OSTATNI POST Z POPRZEDNIEJ STRONY:
Esha postanowiła zostać dzisiaj ze Stri, za którą czasami chodziła krok w krok, naśladując harpicę, na co ta udawała wielce oburzoną, rzucając swoje zaklęcia.Smoczyca jednak czuła, delikatnie, ale jednak, że tej ptasiej skrzekaczce wcale nie przeszkadza jej córka, całkiem dobrze się bawiła, doglądając pisklęcia.
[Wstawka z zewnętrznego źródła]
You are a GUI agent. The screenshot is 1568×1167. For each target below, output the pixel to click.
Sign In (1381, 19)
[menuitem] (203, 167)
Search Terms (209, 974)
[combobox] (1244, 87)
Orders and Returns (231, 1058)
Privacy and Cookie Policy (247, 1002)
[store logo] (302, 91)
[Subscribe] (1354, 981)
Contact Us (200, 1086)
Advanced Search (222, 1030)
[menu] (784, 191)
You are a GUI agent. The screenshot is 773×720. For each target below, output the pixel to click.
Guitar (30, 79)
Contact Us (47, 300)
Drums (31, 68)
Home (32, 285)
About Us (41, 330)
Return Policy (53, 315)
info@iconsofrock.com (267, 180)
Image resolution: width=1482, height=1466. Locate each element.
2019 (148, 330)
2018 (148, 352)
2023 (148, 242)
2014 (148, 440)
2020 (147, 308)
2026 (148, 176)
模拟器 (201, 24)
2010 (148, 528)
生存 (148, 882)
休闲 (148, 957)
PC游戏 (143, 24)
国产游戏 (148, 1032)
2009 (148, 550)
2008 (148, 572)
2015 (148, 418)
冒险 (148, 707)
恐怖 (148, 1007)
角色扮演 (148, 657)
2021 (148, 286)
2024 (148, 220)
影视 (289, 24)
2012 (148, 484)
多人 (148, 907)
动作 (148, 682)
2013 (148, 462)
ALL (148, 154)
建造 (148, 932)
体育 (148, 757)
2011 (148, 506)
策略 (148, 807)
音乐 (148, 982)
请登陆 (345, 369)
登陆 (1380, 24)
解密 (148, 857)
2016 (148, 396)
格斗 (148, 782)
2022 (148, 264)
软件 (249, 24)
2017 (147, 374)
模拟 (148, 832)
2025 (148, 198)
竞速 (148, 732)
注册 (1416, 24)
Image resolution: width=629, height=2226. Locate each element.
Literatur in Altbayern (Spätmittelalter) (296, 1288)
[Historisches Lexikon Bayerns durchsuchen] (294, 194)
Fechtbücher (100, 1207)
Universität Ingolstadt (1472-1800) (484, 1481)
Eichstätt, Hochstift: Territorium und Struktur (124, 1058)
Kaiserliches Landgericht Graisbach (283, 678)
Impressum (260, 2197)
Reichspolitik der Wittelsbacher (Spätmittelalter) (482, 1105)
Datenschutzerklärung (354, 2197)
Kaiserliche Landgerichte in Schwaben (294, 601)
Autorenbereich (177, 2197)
Dlatego też z lekkim serce opuściła legowisko, dając damom czas dla siebie, za to wybrała się na spacer do świątyni. Pomyślała, że cicha modlitwa będzie idealna w ten słoneczny dzień. Łada leciała przed nią, podzwaniając lodowymi skrzydełkami, zadowolona ze spaceru. Uwielbiała biały puch, zimno i wszystko, co z nim związane, więc czasami wpadała w śnieg, wzburzała go, lub tworzyła lodowe kwiaty, która wykwitały, niczym grzyby po deszczu.
Obserwowanie tej beztroskiej duszy niosło ukojenie uzdrowicielce.
Ciche posapywania za nią zaś dawały jasno do zrozumienia, że Krwawiusz dzisiaj nie zamierzał dotrzymać towarzystwa harpii, tylko mieć na oku swoją smoczycę, która wpadała w tarapaty, ledwo szpony jej przekroczyły legowisko.
Prychnęła pod nosem na tą wyłapaną myśl, a jej uszy zadrgały, wyłapując beztroską paplaninę pisklęcia.
Zaciekawiona powiodła złotymi źrenicami wokół, dostrzegając jedynie mgnienie ciałka Łady, która właśnie podleciała do biegnącego mamucika, zrzucając na niego śnieżną zaspę.
Sea uniosła łapę do pyska, próbując powstrzymać chichot.
– Łada, no coś, nie wolno tak wtrącać się bez pytania – zbeształa ją mało przekonująco, wyłapując sylwetkę drobnego pisklęcia.
Z uśmiechem w kącikach warg, rozejrzała się za jego opiekunami, idąc ku niemu.
– Oh, widzę, że super się bawicie, myślisz, że Łada mogłaby do was dołączyć? – zagadnęła pisklę śpiewnie, wskazując na motyla.